*Task brief*.
Answer these questions from the Jet wet grinder review below.
(a) What discount did the Woodcraft store give?
(b) Which jig did the reviewer return, and which jig replaced it?
(c) What complaint does the reviewer make about the free base?

*Excerpt*.
☆ ☆ ☆

# I bought the Jet wet grinder yesterday a review



## Pipes (Apr 5, 2007)

OK I spent the bucks and bought the whole package . The Woodcraft near me gave me the 10% off and the free extras cover and base . I bought the Jet fingernail jig BIG mistake it went back for the much much better Tormek jig . I also bought the Tormek skew jig . I tried both machines at the store .The Tormek and the Jet . The jet wins hands down IMO the VS a BIG +
I will say one thing Tormeks Jigs for the skew and toenail are fantastic the piece a crap IMO that jet makes for a toenail jig is a waste a money . The Tomek jig for  it works and is made a TON better and much easier to use so back went the JET jig . Jet does not make a skew jig and say in the DVD to free hand kina with the flat tool rest . The tormek is made to control a skew and WORKS ..

IMO now the free base they give you with the jet makes the machine sit to HI up for comfortable sharpening ..So it a just go off to E Bay or on a shelf never to be used . The free cover is nice thou ..

☆ ☆ ☆

*Supplied information*.
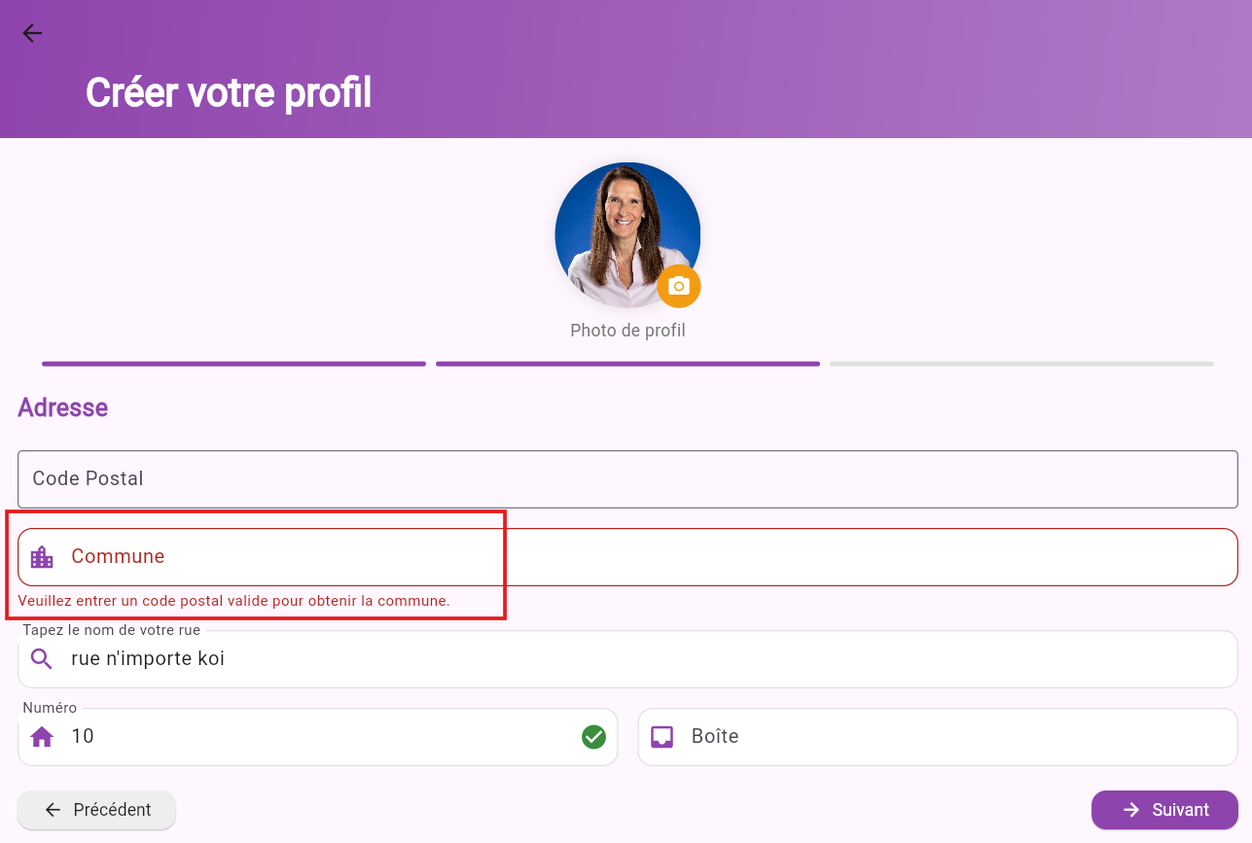
Task: Focus the Code Postal field
Action: tap(627, 478)
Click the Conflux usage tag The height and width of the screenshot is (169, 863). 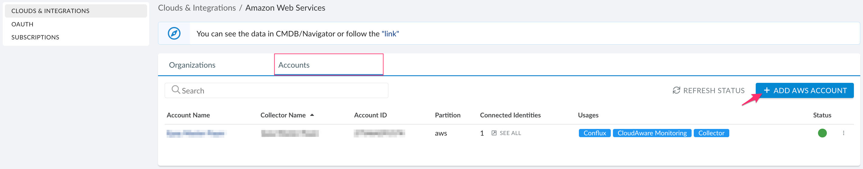point(594,133)
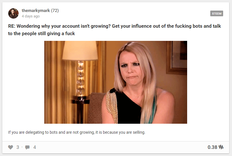This screenshot has height=156, width=232.
Task: Open replies via the comment bubble icon
Action: [27, 147]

☆ ☆ ☆

*Answer for this exercise*.
(a) 10% off.
(b) The Jet fingernail jig was returned and replaced by the Tormek jig.
(c) It makes the machine sit too high for comfortable sharpening.